Look up grant information

Called by your IdP server to retrieve a list of access rights, requested by the client, from your authorization server. The request is secured with an x-idp-secret header. The access rights are presented to the client’s end-user on the consent screen. The authorization server’s response is served on your defined INTERACTION_PORT.

Accept or reject grant

Your IdP server communicates the choice made by the end-user on the consent screen (accept/reject) to your authorization server. The request is secured with an x-idp-secret header. Then, your IdP server redirects to the finish endpoint. The response is served on your defined INTERACTION_PORT.

Finish interaction

Your IdP server ends the interaction and redirects the end-user’s browser session to the URI of the grant initialization request.

The result query parameter will indicate the success or failure of the grant authorization. In case of success, the SHA-256 hash of the interaction is sent in the response along with an interact_ref that identifies the interaction on the authorization server and the URI of the grant initialization request.

The following table lists examples of the possible response types on this endpoint.

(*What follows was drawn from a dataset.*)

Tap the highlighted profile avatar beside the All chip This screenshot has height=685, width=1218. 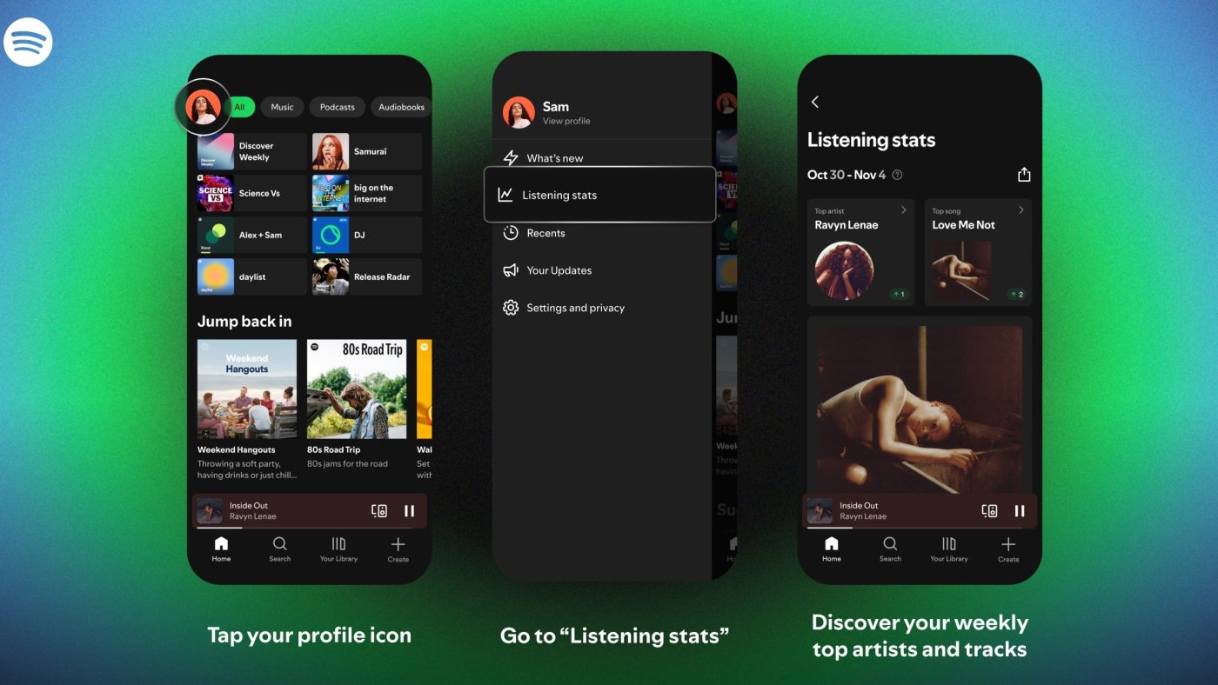point(204,107)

ResponseDescriptionExample
RejectedThe interaction was rejected by the end-user.?result=grant_rejected
InvalidThe grant was not in a state where it could be accepted or rejected (e.g., grant was already approved)?result=grant_invalid
SuccessThe grant was successful with the following returned in the response:
  • A hash representing the SHA-256 hash of values provided by the client in the grant initialization request (interact.finish.nonce), and the values in the response returned from your authorization server (interact.finish).
  • The interact_ref that identifies the interaction on your authorization server alongside the hash
  • The URI of the grant initialization request (e.g., https://www.auth-server.com)
hash=p28jsq0Y2KK3WS__a42tavNC64ldGTBroywsWxT4md_jZQ1R\HZT8BOWYHcLmObM7XHPAdJzTZMtKBsaraJ64A &interact_ref=4IFWWIKYBC2PQ6U56NL1

Continue grant

The client requests a grant from your authorization server for an accepted interaction. Your authorization server responds with an access token.

x-idp-secret header

x-idp-secret is the name of a header that is used for requests to the following endpoints:

  • GET /grant/:id/:nonce
  • POST /grant/:id/:nonce/accept
  • POST /grant/:id/:nonce/reject

The header’s purpose is to secure communications between your IdP and authorization servers and its value should be a shared secret known to both entities. When your IdP server sends requests to your authorization server, your IdP must provide the secret via this header.

To set up the header, set the IDENTITY_SERVER_SECRET on your authorization server environment to a value that is also used to configure your IdP server’s requests to your authorization server.